Do the atrocities in Aleppo and elsewhere in Syria permit the United States and other states to engage in intrusive actions against the Assad regime that would not ordinarily be permitted by international law? That question has been asked and debated at Just Security with regard to the legality of “humanitarian intervention” as a potential exception to the international prohibition on the use of force in another state’s territory. But what about other coercive measures that the members of the international community might wish to take short of the use of force?

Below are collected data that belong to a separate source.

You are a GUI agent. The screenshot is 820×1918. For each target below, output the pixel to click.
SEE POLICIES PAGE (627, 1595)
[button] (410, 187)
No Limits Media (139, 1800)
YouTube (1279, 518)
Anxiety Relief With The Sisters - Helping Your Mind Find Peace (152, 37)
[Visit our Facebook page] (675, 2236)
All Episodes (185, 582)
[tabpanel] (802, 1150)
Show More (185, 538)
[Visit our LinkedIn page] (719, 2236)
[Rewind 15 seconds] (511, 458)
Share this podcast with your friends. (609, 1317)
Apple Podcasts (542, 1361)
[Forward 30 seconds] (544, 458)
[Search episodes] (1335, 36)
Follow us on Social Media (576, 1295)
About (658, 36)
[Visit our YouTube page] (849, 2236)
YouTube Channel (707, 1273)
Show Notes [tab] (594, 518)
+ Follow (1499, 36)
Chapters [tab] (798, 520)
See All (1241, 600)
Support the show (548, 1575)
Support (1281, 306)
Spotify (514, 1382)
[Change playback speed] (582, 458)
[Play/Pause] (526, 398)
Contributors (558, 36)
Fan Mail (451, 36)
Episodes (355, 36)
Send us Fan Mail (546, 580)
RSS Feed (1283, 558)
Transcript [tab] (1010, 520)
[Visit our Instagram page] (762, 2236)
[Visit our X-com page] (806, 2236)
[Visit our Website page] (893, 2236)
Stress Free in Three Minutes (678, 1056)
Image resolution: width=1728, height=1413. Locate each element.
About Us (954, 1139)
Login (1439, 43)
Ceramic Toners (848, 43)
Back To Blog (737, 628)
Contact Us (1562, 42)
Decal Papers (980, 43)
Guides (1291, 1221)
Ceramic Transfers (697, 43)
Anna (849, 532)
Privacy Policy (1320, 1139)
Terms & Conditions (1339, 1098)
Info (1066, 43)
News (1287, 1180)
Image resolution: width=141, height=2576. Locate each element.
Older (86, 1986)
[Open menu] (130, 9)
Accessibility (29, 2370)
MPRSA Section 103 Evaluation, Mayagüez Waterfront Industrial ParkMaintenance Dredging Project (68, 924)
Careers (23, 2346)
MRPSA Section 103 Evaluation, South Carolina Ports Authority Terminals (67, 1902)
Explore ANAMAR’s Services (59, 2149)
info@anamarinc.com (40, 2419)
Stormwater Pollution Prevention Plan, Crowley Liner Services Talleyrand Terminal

International law prohibits states from taking actions, below the threshold of the use of force, that interfere with the domestic affairs of another state. We call this the principle of non-interference. So, the question is: even if one believes there is no humanitarian exception to the use of force, how about a humanitarian exception to the principle of non-interference?
What measures might the principle of non-interference prohibit? One of the most useful commentaries on these legal issues was written by former Legal Adviser to the U.K. Foreign and Commonwealth Office, Sir Michael Wood and Maziar Jamnejad. Wood and Jamnejad survey a range of actions that may be breaches of the principle including: intensive political interference, economic coercion, and non-recognition of statehood.
Here I simply raise the question, which I have not seen posed before in legal commentary. At least, I have not seen it discussed outside the realm of humanitarian assistance without a territorial State’s consent.
There may be good reasons to impose a high bar before ever embracing the idea that international law should allow for a humanitarian exception to the use of force—even in the face of mass atrocity. But should the bar be a lot lower when it comes to other rules of international law—when lawful means for addressing an atrocity are effectively hopeless?